The first question posed by this action painting of resolute irresponsibility is: Have teenagers always been this idiotic, or does Project X move the goalposts? The second might be: Did earlier generations approach having a good time with such surly determination? And the third is, definitely: Does this film set the standard for the nausea-inducing use of the unsteady cam?
Like so many other films of this ilk, the motivating factor in the screenplay by first-timer Matt Drake and Michael Bacall (Scott Pilgrim vs. the World, the imminent 21 Jump Street) is the urgent necessity for teenage boys, specifically of the dorky persuasion, to get laid. Most particularly, this is what lanky, relatively nice guy Thomas (Thomas Mann) would like for his 18th birthday, so plans are hatched for a major, babe-filled blowout the night his parents leave town for the weekend.
Fortunately or unfortunately, taking things in hand is buddy Costa (Oliver Cooper), a crude, pushy creep who ignores any and all rules, including those requested by Thomas about limiting the party to two or three dozen guests and not allowing them in the house.
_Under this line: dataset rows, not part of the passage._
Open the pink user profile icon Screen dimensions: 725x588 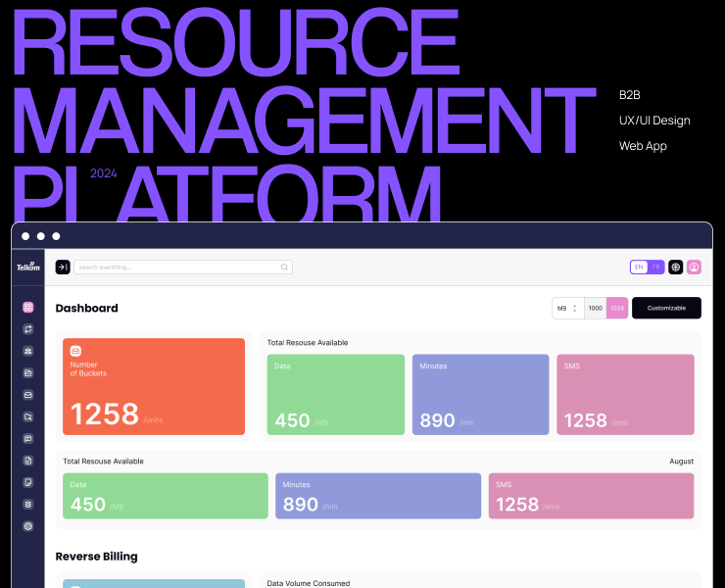point(694,267)

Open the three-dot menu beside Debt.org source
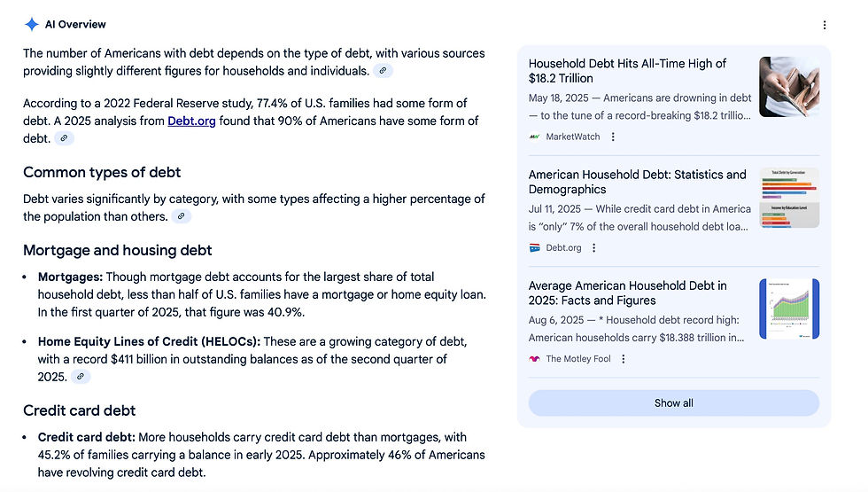[594, 248]
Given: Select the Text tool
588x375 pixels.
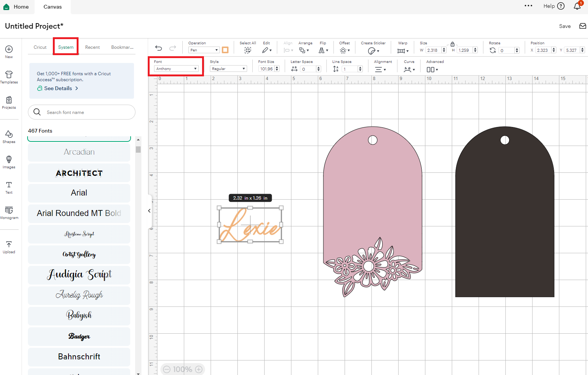Looking at the screenshot, I should 9,187.
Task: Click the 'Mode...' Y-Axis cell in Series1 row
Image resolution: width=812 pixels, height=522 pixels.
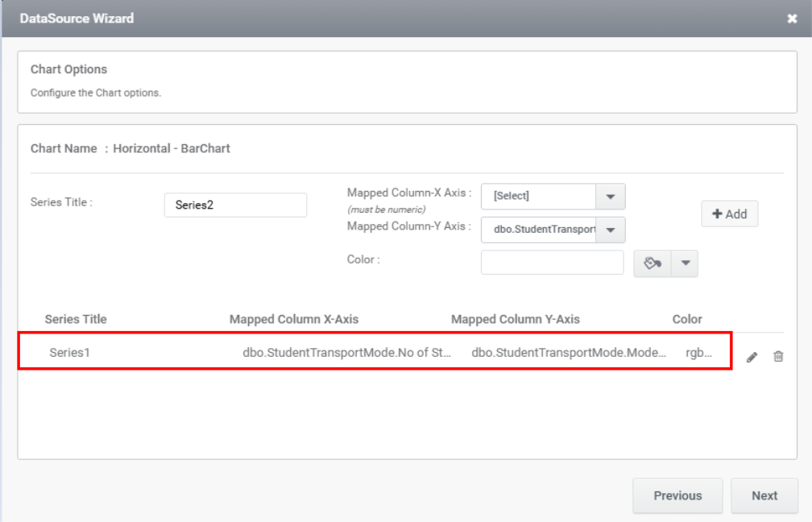Action: point(569,352)
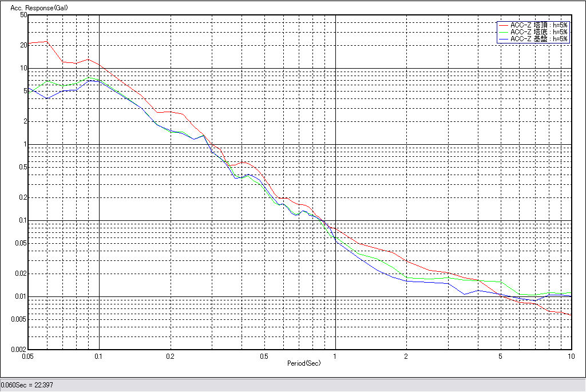Click the red ACC-Z 塔頂 legend line
586x392 pixels.
click(x=503, y=25)
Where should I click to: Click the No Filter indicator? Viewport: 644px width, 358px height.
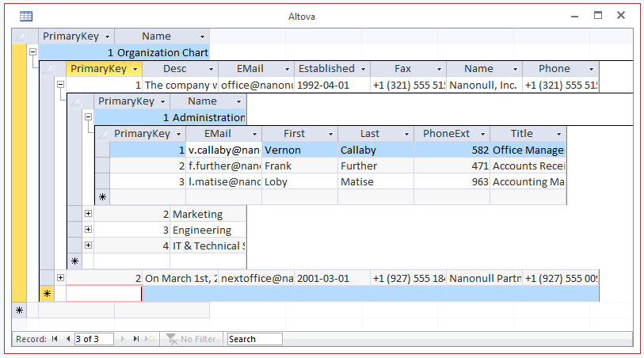pyautogui.click(x=189, y=339)
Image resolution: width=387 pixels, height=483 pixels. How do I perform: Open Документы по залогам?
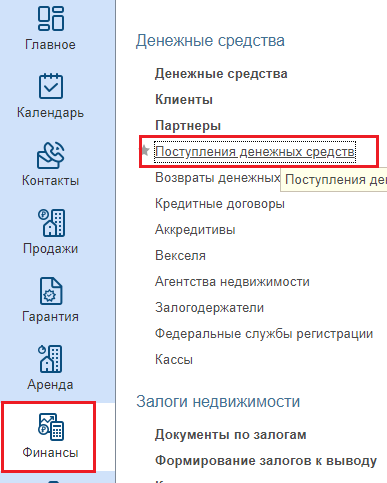(231, 435)
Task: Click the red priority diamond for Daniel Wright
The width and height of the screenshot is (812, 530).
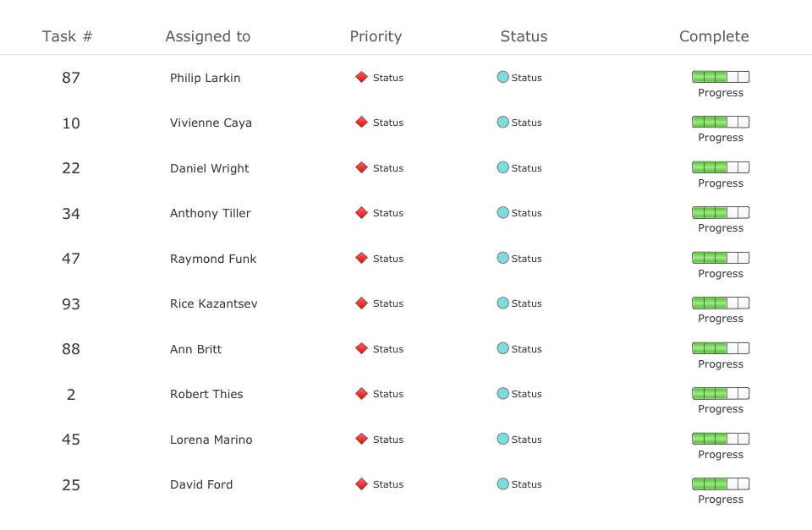Action: pyautogui.click(x=361, y=167)
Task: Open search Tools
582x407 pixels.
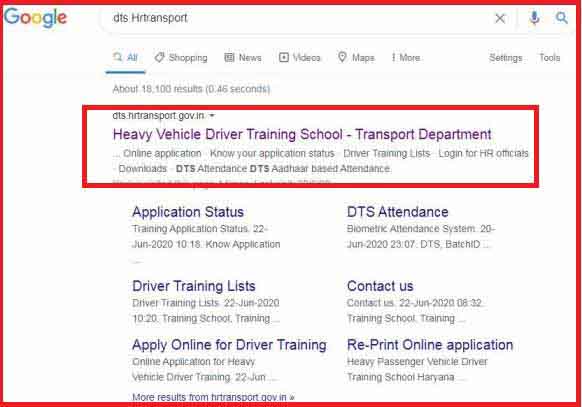Action: [550, 58]
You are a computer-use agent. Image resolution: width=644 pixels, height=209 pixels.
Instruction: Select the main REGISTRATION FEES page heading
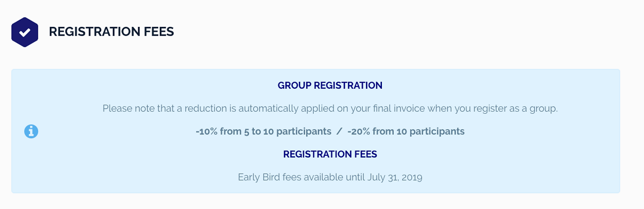(111, 32)
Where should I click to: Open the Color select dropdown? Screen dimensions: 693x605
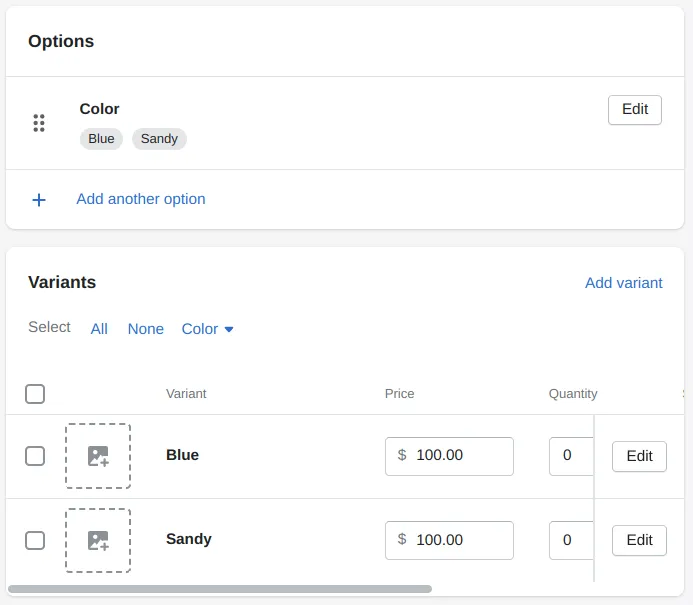(x=207, y=329)
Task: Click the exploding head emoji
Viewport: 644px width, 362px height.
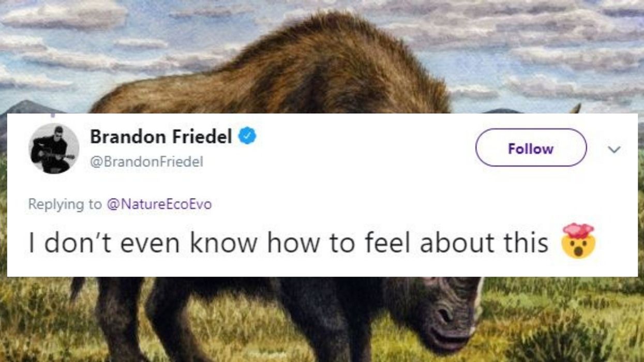Action: click(x=578, y=242)
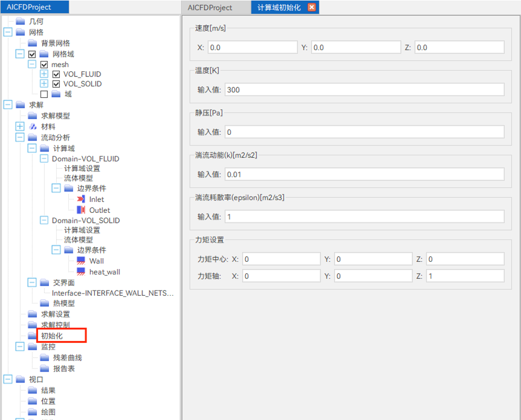The image size is (521, 420).
Task: Uncheck the VOL_FLUID checkbox
Action: (x=56, y=73)
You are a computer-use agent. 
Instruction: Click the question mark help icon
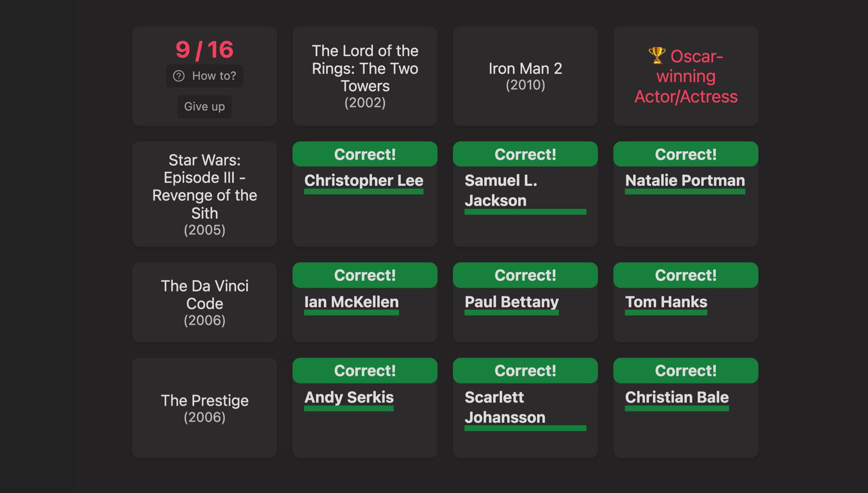[x=179, y=76]
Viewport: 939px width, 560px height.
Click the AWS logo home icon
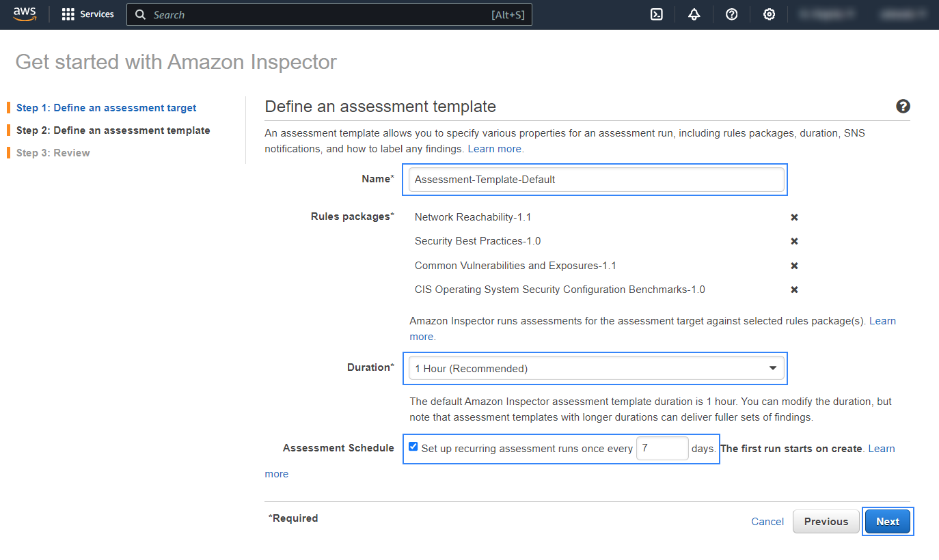tap(25, 14)
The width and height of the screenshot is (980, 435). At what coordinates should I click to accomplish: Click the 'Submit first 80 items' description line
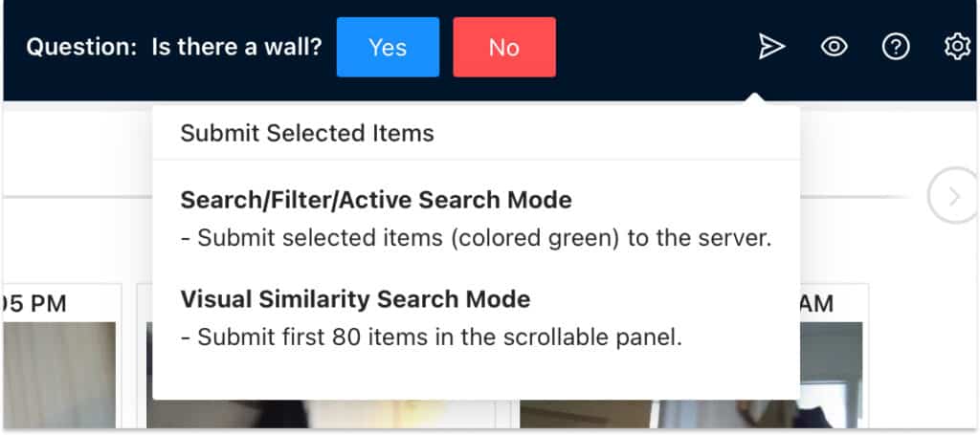point(431,337)
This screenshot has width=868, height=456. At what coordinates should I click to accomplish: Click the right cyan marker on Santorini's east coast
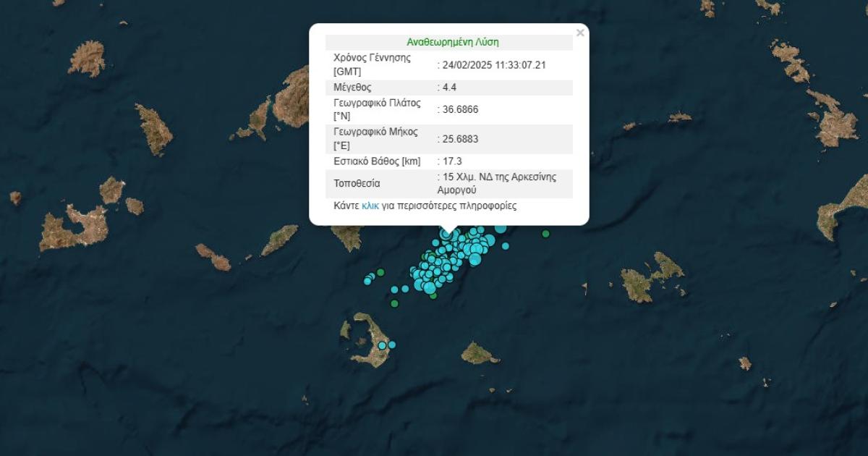coord(391,345)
Costa keeps saying everything will be fine, don’t worry about it, while making sure drugs will flow freely courtesy of a wildly unsavory dealer. In another movie, as played by, say Zach Galifianakis or Jonah Hill, the relentless Costa could have been a funny, over-the-top character, always goading his pal into ever-more-risky territory; here, as adamantly enacted by Cooper, he’s singularly loathsome, venal and without humor, and that he pointedly identifies himself as Jewish won’t make make guardians of the religion’s reputation at all happy.
From Porky’s to Superbad, the format is predictable, but what Project X does that is new is to drain the sweetness out of it; being a less-than-cool teenager has always involved awkwardness, angst and pain, but there usually is some fun attached, and the better films have not forgotten to make contact with the nearly universal insecurity and apprehension connected to the rite of passage. Here, the desperation level is too high for that; it’s all about getting booze, getting drugs, getting sex, now, now, now. Or, as Costa calculatingly puts it, “Tonight’s about changing the game.”